About this exercise: If a line in the records below contains "мова", copy that line.

[Collected data entries]
:::

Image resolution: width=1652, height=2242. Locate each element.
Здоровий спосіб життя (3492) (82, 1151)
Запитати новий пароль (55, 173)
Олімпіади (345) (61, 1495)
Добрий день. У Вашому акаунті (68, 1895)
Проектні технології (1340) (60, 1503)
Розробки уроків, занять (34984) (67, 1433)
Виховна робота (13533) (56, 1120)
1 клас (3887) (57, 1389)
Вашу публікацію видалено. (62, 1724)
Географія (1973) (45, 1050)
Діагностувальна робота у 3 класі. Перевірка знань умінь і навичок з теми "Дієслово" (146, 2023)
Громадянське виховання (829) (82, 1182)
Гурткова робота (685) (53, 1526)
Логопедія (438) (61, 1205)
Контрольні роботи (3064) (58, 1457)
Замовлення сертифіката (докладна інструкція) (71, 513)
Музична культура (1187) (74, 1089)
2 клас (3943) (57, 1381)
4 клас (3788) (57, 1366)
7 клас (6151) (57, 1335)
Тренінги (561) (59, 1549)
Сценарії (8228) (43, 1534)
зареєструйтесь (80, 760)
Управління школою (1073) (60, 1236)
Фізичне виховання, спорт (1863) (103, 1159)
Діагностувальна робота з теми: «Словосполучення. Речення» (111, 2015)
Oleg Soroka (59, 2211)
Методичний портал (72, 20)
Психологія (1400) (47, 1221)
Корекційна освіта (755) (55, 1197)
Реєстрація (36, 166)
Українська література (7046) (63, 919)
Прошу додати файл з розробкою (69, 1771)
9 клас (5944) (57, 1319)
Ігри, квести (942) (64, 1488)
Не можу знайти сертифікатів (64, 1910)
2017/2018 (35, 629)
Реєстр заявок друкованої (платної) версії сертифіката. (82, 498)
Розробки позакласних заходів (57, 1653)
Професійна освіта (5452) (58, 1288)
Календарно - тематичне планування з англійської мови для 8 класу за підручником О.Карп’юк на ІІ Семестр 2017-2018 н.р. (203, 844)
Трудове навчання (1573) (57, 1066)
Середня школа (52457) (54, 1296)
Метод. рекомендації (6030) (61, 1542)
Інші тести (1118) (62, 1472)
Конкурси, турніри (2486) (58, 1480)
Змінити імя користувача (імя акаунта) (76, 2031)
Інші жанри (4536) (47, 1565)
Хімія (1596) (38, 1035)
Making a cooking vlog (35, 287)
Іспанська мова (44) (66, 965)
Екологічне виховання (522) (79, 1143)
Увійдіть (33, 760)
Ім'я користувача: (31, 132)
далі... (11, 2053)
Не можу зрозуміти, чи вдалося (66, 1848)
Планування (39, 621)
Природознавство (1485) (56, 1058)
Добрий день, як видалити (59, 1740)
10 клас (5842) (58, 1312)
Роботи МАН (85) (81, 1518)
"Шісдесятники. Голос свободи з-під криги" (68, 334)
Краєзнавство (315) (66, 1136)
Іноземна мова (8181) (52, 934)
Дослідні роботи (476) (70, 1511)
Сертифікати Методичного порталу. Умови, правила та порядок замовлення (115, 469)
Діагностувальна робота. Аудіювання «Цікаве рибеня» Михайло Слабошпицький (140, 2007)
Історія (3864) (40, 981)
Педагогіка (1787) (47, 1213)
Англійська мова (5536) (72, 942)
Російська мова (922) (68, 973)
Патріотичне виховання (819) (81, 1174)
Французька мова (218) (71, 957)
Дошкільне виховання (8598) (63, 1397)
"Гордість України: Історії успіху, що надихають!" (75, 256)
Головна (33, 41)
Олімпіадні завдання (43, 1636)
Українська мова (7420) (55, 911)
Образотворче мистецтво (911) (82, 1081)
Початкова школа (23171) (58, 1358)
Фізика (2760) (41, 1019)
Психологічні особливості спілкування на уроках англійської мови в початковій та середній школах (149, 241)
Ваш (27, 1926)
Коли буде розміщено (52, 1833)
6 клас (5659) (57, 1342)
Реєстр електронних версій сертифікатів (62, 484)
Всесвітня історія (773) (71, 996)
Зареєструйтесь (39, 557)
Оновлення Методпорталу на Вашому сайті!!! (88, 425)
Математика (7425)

:::

Task answer:
Іспанська мова (44) (66, 965)
Іноземна мова (8181) (52, 934)
Англійська мова (5536) (72, 942)
Російська мова (922) (68, 973)
Французька мова (218) (71, 957)
Українська мова (7420) (55, 911)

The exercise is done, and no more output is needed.